#### FRAGMENT TEKSTU ####
Parę słów jeszcze na koniec o książce „Szczęście to nie przypadek” J.Krumboltza i A.Levina. Nie jest to książka z górnej półki psychologii społecznej, ale jest w niej mnóstwo „perełek”, jak chociażby kroki, które opisywałam przez ostanie dni.
Po przeczytaniu jej, świadomość człowieka nie zmienia się diametralnie, ale człowiek nabiera chęci na twórcze podejście do działania chociażby w sferze zawodowej (bo głównie tą sferę porusza). Podstawową ideą autorów było pokazanie czytelnikowi, że życia nie sposób zaplanować, podobnie jak niemożliwe jest trzymać się raz obranej ścieżki kariery. Spowodowane jest to nieustanną zmiennością rynku pracy a także nas samych. Dziś marzymy o byciu biologiem ale za rok możemy chcieć być psychoterapeutą i pomagać ludziom uporać się z trudnymi emocjami. Jedno jak i drugie jest możliwe i absolutnie nie wyklucza się. Doktorat zdobyty z biologii nie neguje tego, że za trzy lata będziemy terapeutą. Najwspanialsze w tej pozornie prostej książce jest to, że pokazuje bogactwo możliwości tkwiących w nas samych jak i w przestrzeni. Nic nie jest nie do zdobycia, sukces jest na wyciągnięcie ręki, a każdy błąd i porażka uczą czegoś nowego na przyszłość. Autorzy pokazują nawet jak czerpać naukę z błędów innych osób i w ten sposób unikać popełniania podobnych przez nas samych.
Książka na jeden długi wieczór, lub dwa krótsze.
Jest o tyle przystępna, że może służyć za rozrywkę zamiast długiego filmu. Ćwiczenia w niej zawarte, dobrze jest potraktować jako zabawę, jednocześnie niektóre z pytań prowokują do myślenia i powrotu do czasów dzieciństwa i wczesnej młodości, gdy będąc nastolatkami staliśmy na progu decyzji odnośnie wyboru zawodu, studiów etc. Taka refleksyjna podróż do przeszłości pokaże na ile spełniły się nasze marzenia i jak wiele osiągnęliśmy z zamierzonych celów.
#### DOSTARCZONE DANE ####
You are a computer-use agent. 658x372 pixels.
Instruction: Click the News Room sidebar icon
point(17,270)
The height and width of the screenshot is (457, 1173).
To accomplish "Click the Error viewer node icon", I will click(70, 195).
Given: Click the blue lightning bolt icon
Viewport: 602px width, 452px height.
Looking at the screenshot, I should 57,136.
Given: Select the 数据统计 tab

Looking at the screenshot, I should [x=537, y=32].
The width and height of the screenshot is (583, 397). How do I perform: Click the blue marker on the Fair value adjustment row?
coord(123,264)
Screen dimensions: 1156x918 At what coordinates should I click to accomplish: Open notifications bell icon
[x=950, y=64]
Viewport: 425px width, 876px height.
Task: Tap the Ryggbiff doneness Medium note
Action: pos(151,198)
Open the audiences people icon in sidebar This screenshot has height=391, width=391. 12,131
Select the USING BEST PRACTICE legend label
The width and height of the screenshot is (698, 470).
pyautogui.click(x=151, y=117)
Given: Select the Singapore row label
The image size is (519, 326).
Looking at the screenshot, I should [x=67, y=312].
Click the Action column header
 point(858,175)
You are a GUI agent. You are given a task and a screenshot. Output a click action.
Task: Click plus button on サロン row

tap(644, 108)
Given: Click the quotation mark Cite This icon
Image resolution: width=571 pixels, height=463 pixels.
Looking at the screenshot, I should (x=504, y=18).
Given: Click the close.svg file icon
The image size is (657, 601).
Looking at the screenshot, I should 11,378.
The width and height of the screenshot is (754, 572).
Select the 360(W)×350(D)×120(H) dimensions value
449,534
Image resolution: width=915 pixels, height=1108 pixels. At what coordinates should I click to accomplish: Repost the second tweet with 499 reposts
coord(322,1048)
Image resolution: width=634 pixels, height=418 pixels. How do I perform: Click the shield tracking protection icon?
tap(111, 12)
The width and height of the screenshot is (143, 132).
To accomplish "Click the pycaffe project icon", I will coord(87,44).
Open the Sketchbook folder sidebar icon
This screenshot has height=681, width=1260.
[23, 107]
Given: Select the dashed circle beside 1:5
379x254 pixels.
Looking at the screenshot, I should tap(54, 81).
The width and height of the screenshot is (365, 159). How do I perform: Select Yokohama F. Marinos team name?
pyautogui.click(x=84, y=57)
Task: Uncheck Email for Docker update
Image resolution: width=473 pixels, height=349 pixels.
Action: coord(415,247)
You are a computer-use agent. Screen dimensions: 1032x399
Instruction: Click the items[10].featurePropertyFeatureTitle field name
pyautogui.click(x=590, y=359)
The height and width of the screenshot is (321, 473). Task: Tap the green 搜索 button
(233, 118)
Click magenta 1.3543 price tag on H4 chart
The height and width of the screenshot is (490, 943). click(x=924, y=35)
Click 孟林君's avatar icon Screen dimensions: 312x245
####
Zacytuj dosłownie tekst o książce, zaczynając od słów „Jest o tyle” i kończąc na słowach „z zamierzonych celów.” włącznie. Opieraj się wyłącznie na tekście o książce.

ROZWIĄZANIE PISEMNE:
Jest o tyle przystępna, że może służyć za rozrywkę zamiast długiego filmu. Ćwiczenia w niej zawarte, dobrze jest potraktować jako zabawę, jednocześnie niektóre z pytań prowokują do myślenia i powrotu do czasów dzieciństwa i wczesnej młodości, gdy będąc nastolatkami staliśmy na progu decyzji odnośnie wyboru zawodu, studiów etc. Taka refleksyjna podróż do przeszłości pokaże na ile spełniły się nasze marzenia i jak wiele osiągnęliśmy z zamierzonych celów.